Diageo has committed to provide consumers around the world with alcohol content and nutrition information per typical serve – a first, it is claimed, for any alcohol company. The intention is to provide this information through Diageo’s responsible drinking website DRINKiQ.com (www.DRINKiQ.com) and/or on-pack in a majority of Diageo’s markets subject to local regulatory approval, as soon as practicable.
Diageo CEO, Ivan Menezes said: “We are committed to ensuring our consumers have the best possible information from which to make informed choices about our products: this includes alcohol content and nutrition information per typical serve. Currently, there is no obligation to provide such information in markets worldwide, but we know that consumers are increasingly discerning about what’s in their glass. We want to provide alcohol and nutrition information that consumers can quickly understand, instead of expecting them to do the maths.”
According to the drinks giant, providing information on the amount of alcohol per serve helps consumers understand how much they are drinking and could help reduce the misuse of alcohol.
In the EU, alcoholic drinks are currently exempt from providing nutrition information on labels, but other foodstuffs are required to do so per 100ml. Diageo said the 100ml basis on its own did not reflect the reality of the way drinkers consume alcohol, and that consumer information for alcohol “is best provided per typical serve”, so that consumers can understand the alcohol and nutrition content of serves of different drinks, which vary in size across beer, wine and spirits.
To this end, the world’s largest drinks company will work with the EU to establish a standard alcohol unit across the 28 Member States to provide an effective way of communicating alcohol content to consumers.
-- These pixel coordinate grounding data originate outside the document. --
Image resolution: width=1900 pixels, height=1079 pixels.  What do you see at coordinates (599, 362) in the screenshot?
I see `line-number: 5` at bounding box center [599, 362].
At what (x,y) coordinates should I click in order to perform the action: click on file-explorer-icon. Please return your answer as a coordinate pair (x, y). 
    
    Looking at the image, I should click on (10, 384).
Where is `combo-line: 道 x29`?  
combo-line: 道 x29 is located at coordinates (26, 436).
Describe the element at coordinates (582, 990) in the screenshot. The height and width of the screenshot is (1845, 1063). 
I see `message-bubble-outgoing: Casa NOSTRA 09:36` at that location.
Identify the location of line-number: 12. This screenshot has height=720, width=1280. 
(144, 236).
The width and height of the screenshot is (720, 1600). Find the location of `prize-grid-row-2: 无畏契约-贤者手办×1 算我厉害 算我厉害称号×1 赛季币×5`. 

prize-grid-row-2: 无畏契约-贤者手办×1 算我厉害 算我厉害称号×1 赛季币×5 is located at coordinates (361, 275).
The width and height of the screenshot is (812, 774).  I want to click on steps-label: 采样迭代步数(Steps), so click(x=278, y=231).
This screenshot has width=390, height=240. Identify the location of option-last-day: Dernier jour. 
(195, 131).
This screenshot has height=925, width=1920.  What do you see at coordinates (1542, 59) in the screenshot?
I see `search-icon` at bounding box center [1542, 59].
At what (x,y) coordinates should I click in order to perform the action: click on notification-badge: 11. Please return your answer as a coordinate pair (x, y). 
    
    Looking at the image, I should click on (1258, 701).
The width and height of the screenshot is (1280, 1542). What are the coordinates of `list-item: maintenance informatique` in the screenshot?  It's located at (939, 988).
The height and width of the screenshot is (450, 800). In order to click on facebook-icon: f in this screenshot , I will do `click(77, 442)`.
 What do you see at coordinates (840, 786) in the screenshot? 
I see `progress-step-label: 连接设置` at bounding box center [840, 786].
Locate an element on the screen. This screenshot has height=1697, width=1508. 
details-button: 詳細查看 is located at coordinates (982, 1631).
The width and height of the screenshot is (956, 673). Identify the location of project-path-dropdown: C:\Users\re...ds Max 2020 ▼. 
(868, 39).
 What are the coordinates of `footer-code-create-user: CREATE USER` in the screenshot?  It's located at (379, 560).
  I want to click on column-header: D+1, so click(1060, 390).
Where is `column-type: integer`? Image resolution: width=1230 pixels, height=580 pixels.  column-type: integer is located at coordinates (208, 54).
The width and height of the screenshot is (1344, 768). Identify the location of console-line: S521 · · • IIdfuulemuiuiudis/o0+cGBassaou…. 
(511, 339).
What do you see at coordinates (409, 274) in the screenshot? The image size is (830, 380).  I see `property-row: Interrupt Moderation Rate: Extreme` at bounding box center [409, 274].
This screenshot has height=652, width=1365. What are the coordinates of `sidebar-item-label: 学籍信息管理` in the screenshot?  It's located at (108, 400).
Ian Duncan, MEP for Scotland and Member of the European Parliament’s Environment, Public Health and Food Safety Committee, commented: “Providing both the nutrition and alcohol content of alcohol drinks, in an easy to understand ‘per serving’ format, is a major improvement on the confusing current system, where there are different measurements of alcohol units across the EU. This is a hugely positive step and one that the European Commission should reflect on, as it considers how to tackle harmful drinking.”